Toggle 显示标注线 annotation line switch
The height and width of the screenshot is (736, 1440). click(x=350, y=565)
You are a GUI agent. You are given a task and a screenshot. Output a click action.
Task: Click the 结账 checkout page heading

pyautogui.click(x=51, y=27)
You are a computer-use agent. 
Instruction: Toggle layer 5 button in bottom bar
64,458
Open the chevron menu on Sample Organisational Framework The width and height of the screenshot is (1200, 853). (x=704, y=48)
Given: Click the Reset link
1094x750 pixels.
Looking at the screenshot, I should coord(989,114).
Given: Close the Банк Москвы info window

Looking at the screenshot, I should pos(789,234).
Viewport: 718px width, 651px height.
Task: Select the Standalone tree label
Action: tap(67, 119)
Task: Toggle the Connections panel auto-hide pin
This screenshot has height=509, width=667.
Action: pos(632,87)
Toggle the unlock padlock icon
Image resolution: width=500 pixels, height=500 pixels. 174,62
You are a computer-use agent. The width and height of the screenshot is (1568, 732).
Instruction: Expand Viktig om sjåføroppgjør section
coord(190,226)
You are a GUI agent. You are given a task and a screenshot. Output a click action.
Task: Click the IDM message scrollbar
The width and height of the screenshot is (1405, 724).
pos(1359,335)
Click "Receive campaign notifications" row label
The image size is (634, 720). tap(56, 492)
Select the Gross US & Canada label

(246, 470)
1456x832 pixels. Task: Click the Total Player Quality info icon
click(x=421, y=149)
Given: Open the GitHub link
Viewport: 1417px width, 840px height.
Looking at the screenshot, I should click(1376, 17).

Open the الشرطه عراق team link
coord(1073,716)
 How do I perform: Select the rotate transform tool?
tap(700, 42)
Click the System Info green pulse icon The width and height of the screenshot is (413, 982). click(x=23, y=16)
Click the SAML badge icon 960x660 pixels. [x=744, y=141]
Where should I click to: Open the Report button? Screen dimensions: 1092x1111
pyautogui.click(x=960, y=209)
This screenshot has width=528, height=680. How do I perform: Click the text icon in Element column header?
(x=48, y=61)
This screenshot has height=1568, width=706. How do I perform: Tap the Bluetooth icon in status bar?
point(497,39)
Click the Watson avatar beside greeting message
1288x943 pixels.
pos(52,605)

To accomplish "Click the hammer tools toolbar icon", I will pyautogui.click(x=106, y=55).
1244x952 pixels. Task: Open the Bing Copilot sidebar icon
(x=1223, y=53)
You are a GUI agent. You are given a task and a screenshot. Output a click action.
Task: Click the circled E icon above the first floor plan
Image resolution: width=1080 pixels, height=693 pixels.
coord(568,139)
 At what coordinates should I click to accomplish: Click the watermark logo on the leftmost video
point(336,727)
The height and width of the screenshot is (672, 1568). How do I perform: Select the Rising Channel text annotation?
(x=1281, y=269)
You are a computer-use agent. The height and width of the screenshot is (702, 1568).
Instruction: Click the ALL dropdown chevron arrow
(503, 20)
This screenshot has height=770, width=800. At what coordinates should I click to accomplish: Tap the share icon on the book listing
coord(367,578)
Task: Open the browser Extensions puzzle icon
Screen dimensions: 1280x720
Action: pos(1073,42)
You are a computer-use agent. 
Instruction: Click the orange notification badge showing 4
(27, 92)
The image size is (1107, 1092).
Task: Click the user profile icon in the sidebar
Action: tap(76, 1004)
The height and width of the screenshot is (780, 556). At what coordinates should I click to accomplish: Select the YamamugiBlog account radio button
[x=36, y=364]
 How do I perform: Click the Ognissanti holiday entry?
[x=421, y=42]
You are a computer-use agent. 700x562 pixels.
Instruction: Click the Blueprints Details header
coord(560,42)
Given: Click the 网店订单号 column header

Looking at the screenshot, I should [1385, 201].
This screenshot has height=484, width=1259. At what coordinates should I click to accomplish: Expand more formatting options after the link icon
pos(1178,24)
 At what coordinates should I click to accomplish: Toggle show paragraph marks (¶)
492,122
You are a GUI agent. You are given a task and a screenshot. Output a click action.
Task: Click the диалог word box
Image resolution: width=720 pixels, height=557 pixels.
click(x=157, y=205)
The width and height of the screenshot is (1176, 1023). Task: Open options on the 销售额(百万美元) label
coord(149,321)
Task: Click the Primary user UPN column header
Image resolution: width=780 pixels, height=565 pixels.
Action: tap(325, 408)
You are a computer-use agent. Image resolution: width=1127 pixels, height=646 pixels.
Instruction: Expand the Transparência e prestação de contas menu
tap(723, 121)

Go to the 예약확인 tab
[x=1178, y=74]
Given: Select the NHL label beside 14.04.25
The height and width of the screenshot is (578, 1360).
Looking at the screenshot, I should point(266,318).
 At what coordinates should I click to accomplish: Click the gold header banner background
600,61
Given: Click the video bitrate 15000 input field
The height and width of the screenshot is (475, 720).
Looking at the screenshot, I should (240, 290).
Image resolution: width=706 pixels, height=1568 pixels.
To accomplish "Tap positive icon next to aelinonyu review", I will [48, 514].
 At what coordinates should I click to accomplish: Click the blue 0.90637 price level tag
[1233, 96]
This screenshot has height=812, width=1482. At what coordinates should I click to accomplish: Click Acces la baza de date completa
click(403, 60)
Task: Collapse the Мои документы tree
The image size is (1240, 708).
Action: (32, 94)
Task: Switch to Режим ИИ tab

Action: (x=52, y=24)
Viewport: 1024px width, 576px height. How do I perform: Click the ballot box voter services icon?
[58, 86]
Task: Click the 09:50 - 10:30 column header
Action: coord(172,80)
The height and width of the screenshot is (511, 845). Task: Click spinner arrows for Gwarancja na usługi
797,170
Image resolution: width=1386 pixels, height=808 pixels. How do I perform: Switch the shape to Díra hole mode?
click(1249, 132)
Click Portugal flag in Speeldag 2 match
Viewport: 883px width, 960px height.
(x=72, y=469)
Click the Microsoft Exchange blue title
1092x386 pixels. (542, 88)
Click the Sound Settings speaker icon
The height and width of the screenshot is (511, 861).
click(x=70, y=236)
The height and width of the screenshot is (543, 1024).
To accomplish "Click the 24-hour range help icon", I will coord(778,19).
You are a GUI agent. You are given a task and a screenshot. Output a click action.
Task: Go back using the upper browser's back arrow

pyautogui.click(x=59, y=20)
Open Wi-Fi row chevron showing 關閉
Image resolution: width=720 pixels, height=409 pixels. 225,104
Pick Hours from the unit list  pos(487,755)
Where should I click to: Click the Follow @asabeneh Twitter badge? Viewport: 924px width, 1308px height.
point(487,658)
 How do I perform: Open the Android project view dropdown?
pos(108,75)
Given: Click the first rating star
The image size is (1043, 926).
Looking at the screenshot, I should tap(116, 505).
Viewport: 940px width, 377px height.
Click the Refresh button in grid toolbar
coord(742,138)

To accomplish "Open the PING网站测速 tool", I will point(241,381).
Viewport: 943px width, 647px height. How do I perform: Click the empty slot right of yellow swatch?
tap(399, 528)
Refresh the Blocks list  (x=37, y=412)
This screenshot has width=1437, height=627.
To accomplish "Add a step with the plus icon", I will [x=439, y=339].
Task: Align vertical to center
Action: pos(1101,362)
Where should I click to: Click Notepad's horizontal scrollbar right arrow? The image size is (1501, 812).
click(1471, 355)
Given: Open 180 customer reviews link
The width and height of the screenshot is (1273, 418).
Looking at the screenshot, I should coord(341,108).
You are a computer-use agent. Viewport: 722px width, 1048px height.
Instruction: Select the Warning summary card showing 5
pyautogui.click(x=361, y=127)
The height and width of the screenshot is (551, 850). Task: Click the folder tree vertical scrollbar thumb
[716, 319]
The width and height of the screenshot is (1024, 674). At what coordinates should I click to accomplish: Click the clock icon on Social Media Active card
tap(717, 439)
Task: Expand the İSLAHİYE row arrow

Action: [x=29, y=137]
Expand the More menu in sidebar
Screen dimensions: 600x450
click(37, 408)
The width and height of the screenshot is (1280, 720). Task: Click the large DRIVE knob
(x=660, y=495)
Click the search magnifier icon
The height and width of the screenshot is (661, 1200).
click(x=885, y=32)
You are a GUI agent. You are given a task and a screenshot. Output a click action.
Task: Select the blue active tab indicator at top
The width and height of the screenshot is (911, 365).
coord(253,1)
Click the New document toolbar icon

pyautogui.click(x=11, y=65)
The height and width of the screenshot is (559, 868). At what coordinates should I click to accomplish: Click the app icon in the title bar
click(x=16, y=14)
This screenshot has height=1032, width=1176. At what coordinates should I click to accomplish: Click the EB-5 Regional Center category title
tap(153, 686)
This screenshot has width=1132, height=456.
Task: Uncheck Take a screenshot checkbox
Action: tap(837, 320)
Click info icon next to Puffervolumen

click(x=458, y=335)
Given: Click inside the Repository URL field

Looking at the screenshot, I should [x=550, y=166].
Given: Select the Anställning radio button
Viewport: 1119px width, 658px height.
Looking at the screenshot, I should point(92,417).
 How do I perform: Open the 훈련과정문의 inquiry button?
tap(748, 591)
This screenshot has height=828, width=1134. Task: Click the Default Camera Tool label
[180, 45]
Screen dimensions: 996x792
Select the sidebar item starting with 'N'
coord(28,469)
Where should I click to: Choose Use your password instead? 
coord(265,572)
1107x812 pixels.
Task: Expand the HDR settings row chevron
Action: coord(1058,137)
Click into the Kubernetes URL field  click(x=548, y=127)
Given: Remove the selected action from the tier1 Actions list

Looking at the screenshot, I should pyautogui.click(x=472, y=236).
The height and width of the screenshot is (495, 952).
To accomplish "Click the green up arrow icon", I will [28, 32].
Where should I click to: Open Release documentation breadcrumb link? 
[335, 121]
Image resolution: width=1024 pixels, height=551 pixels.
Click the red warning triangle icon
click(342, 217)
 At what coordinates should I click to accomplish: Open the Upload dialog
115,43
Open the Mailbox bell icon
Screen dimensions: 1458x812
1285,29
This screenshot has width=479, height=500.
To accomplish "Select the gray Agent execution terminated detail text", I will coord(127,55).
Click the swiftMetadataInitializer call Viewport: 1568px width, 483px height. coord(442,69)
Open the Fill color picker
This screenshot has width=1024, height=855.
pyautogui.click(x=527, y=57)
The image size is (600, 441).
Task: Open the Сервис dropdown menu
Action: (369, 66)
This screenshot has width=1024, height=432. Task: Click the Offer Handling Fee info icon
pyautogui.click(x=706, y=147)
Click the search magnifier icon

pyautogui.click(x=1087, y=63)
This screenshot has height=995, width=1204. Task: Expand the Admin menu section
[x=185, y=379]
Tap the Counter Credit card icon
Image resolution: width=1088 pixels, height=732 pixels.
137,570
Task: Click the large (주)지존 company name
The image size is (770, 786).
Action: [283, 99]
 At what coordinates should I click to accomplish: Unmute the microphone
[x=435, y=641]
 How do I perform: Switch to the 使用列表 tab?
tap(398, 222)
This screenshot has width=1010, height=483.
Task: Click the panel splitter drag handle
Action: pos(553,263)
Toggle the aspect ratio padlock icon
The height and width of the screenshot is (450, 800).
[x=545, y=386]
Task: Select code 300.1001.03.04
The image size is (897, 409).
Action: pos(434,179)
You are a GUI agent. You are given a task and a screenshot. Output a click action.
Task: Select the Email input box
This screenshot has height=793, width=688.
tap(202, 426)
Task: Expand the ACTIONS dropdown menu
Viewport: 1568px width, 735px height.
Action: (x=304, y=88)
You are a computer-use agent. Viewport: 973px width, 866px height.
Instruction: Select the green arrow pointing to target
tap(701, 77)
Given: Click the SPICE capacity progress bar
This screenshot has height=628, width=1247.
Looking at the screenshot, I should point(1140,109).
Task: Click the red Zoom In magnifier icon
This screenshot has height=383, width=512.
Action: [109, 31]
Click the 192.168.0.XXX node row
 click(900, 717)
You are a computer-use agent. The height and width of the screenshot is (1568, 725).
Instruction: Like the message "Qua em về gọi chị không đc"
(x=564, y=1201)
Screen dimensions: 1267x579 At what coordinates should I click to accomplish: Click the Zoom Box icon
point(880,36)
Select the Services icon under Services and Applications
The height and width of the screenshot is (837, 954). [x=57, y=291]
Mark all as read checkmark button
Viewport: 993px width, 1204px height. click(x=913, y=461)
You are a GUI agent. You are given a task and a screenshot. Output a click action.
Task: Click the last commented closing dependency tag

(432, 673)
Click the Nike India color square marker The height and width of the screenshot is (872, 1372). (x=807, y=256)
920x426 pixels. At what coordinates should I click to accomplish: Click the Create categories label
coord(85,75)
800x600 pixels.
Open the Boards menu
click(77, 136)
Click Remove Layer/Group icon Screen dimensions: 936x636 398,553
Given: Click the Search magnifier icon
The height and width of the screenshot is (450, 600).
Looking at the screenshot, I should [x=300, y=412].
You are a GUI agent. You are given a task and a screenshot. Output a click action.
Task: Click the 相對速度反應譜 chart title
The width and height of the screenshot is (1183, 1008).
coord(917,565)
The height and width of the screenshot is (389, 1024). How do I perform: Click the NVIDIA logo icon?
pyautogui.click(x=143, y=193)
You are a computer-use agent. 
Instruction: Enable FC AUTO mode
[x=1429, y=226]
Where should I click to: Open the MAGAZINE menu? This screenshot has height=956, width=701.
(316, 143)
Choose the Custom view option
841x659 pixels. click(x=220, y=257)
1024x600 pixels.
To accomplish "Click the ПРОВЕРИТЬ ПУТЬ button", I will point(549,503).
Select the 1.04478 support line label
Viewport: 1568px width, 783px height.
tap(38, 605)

━━━━━━━━━━━━━━━━━━━━

* What the task requires
Reproduce, character for character, only the lines of the preceding data that start at the line with "Task: Click the 相對速度反應譜 chart title" and end at the line with "1024x600 pixels.", both included.

* Result
Task: Click the 相對速度反應譜 chart title
The width and height of the screenshot is (1183, 1008).
coord(917,565)
The height and width of the screenshot is (389, 1024). How do I perform: Click the NVIDIA logo icon?
pyautogui.click(x=143, y=193)
You are a computer-use agent. 
Instruction: Enable FC AUTO mode
[x=1429, y=226]
Where should I click to: Open the MAGAZINE menu? This screenshot has height=956, width=701.
(316, 143)
Choose the Custom view option
841x659 pixels. click(x=220, y=257)
1024x600 pixels.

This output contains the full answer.